At the same time, it's wise to implement metadata management, and access controls, and conduct regular auditing. Doing this will better help to maintain trusted data and ensure regulatory compliance.

Data integration

The more robust your data pipelines are, the more they'll be able to integrate data from multiple sources. These may include operational databases, cloud storage, and real-time data streams.

If you prioritize flexibility and automation, it may also help to simplify the ongoing processes of data ingestion, transformation, and enrichment.

Scalability

Companies that want to scale their data will need to choose storage and computer architectures that can easily adapt to their needs.

For instance, cloud platforms, cloud data warehouses, and hybrid storage solutions all offer the ability to scale resources up or down depending on the processing requirements and the amount of data an organization requires.

Data quality

You will want to focus some of your attention on improving data integrity and quality at every stage of the data flow.

To enable you to do this, it is worth applying validation rules, deduplication processes, and anomaly detection early. Doing this should help to ensure that your raw data becomes even more reliable information for your analytics and business intelligence activities.

Future trends in data storage

The future of data storage is moving towards convergence and intelligence, because organizations no longer want to, nor see value in, managing separate systems for flexible storage and structured analytics.

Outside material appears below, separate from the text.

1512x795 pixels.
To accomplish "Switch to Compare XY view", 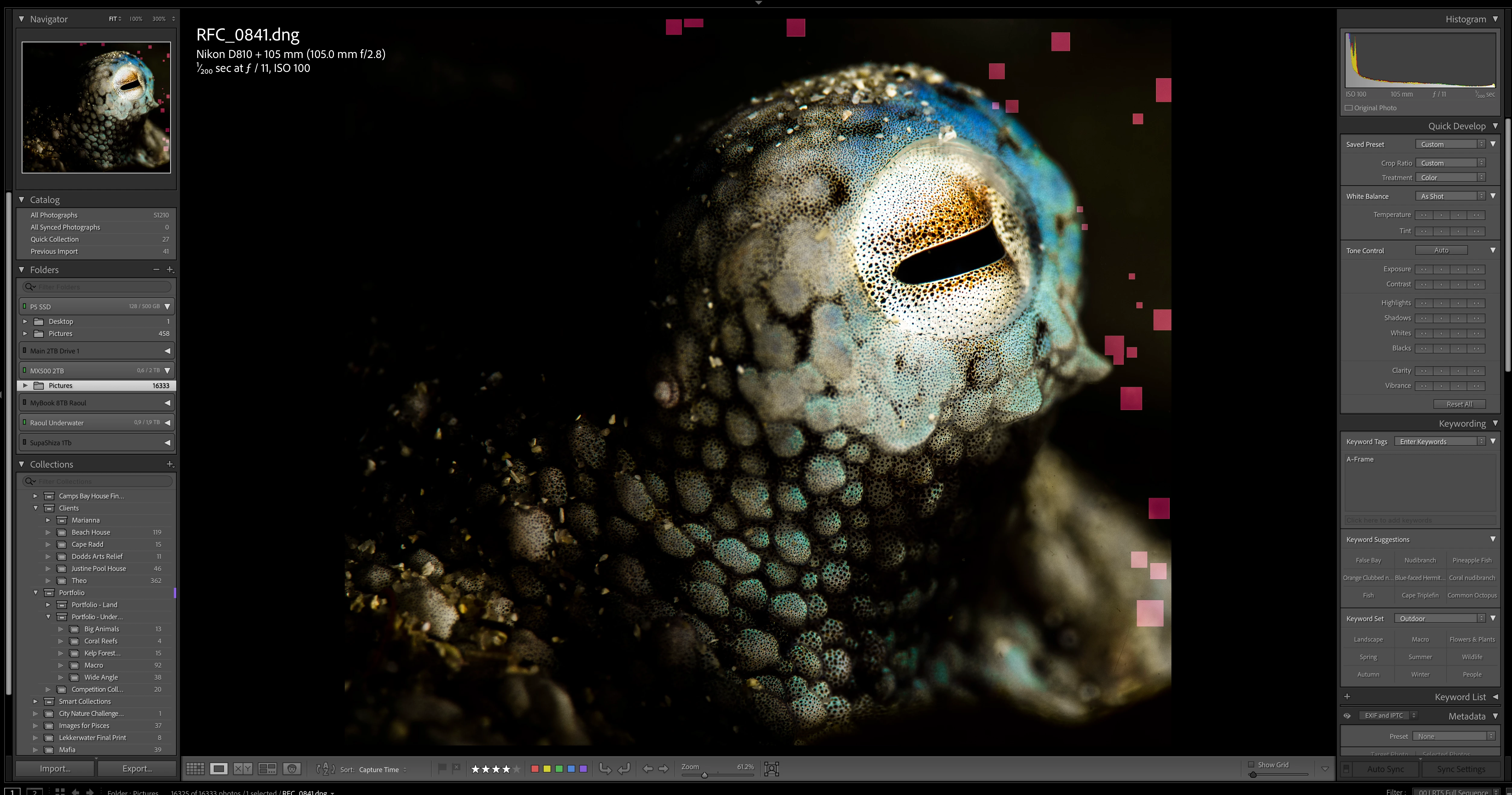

Instead, as they continue to be refined, hybrid solutions like lakehouse architectures will combine the best features of data lakes and data warehouses. This will enable them to offer unified platforms that support both raw and curated data.

Meanwhile, generative AI will continue to change how companies manage metadata, automate data cataloging, and uncover hidden patterns within their repositories. This means that as the amount of real-time data increases, modern platforms will need to natively support data streaming and low-latency analytics.

Additionally, cloud-native and multi-cloud strategies will continue to be essential tools that give businesses the freedom to store, process, and govern data across various sources seamlessly.

All this means that the most forward-looking companies will probably invest in storage solutions that prioritize agility, trust, and unified access, and not just volume. Doing this will help them stay competitive in a new era that will be defined by data-driven decision-making.

Summing up

Data lakes offer flexible, scalable storage for raw data, while data warehouses deliver trusted, structured data for business insights. Both are essential parts of a modern data strategy.

It seems clear that the more you understand the key differences between the two, the more it will help your organization choose the right solution, or combination, for its needs.

And RecordPoint can help you decide. With a range of advanced technologies that assist with everything from data categorization and discovery to minimization and AI governance, our entire platform is designed to make your data more accessible, secure, and compliant.

Contact us today if you need help choosing between a data lake and a data warehouse.

Or, take a RecordPoint platform tour to see how we can assist your teams in driving business growth and innovation.

FAQs

Can a data lake replace a data warehouse?

No. A data lake and a data warehouse serve different purposes. However, they often complement each other in modern data architecture.

What types of data are stored in a data lake?

Data lakes store structured, semi-structured, and unstructured data. This includes raw files, logs, videos, and sensor data.

What is schema-on-read vs schema-on-write?

Schema-on-read means the data structure is applied during querying (common in data lakes). With schema-on-write, the structure is defined when storing the data (used in data warehouses).

Is a cloud data warehouse better than an on-premises one?

Cloud data warehouses typically offer better scalability, lower upfront costs, and faster innovation when compared to on-premises systems.

What is a data fabric?

A data fabric is an architecture that unifies data management across multiple cloud and on-premises environments. It is designed to improve data access, governance, and security.